As we have discussed at length in previous blogs, and in our courses, carbohydrates and fats provide the energy to fuel metabolism during prolonged, endurance exercise (3). The carbohydrate energy we have stored in our muscles and liver as glycogen is limited, and can become depleted to low concentrations during long-duration exercises like Ironman triathlon (1, 6). In contrast, our fat energy stores, whilst metabolised more slowly, are effectively limitless in the context of exercise. For example, given that 1 g of fat provides ~9.75 kcal of energy (4), it can be estimated that a lean 70-kg individual with 10% body fat has ~68,250 kcal of endogenous fat energy. Theoretically at least, this is enough energy to complete more than six full-distance Ironman triathlons (5).
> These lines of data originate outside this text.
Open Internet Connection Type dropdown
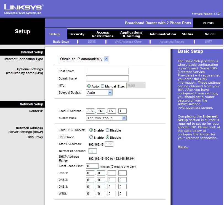The height and width of the screenshot is (205, 224). coord(83,59)
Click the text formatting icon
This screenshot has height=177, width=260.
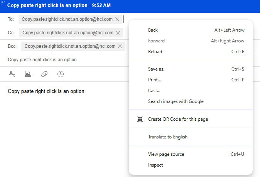12,74
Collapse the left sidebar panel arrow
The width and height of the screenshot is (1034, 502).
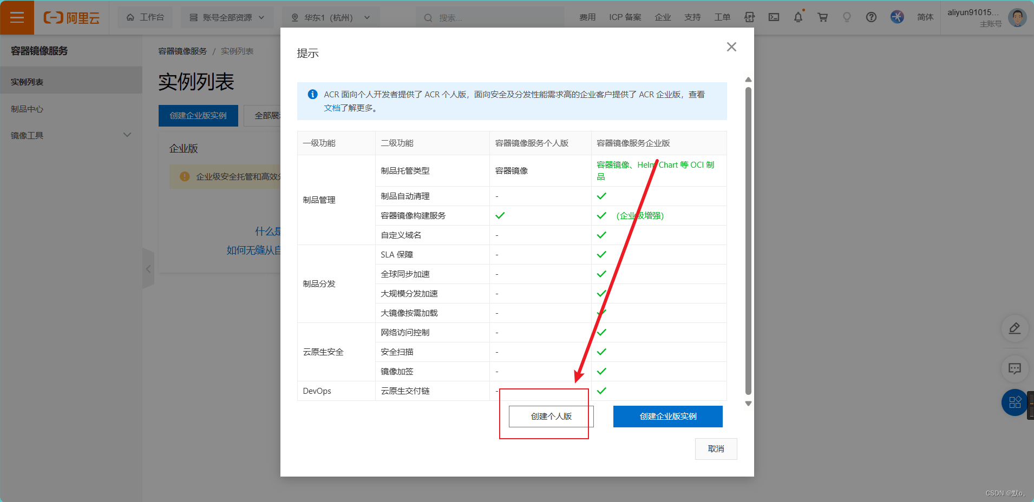pyautogui.click(x=148, y=269)
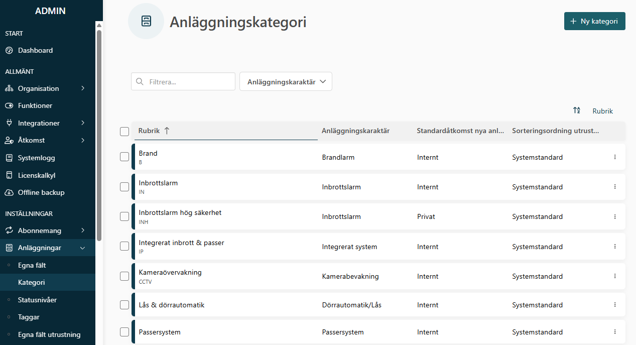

Accordingly, exercise physiologists have conducted huge amounts of research into the factors that influence the rates at which we metabolise fats and carbohydrates during exercise. This research has been particularly useful for those seeking to manipulate substrate utilisation responses to specific training sessions. My PhD student Jeff Rothschild and I recently published a paper that sought to synthesise the vast existing literature on this topic, to identify the factors that are most determining substrate utilisation responses to exercise.
What we did
To do this, we extracted data from 433 studies reporting the respiratory exchange ratio (RER) during continuous cycling exercise. The RER is the ratio of an individual’s carbon dioxide production to oxygen consumption during exercise and is measured by indirect calorimetry or the collection of expired gases. As the burning of fat produces an RER of ~0.7, and the burning of carbohydrates produces an RER of ~1.0, we can make inferences about an individual’s substrate utilisation through the measurement of RER. For example, if an individual has an RER of 0.85 during exercise, this suggests they are fuelling their metabolism through a 50:50 mix of fat and carbohydrate; lower values suggest a greater contribution from fat, and higher values suggest a greater contribution from carbohydrates.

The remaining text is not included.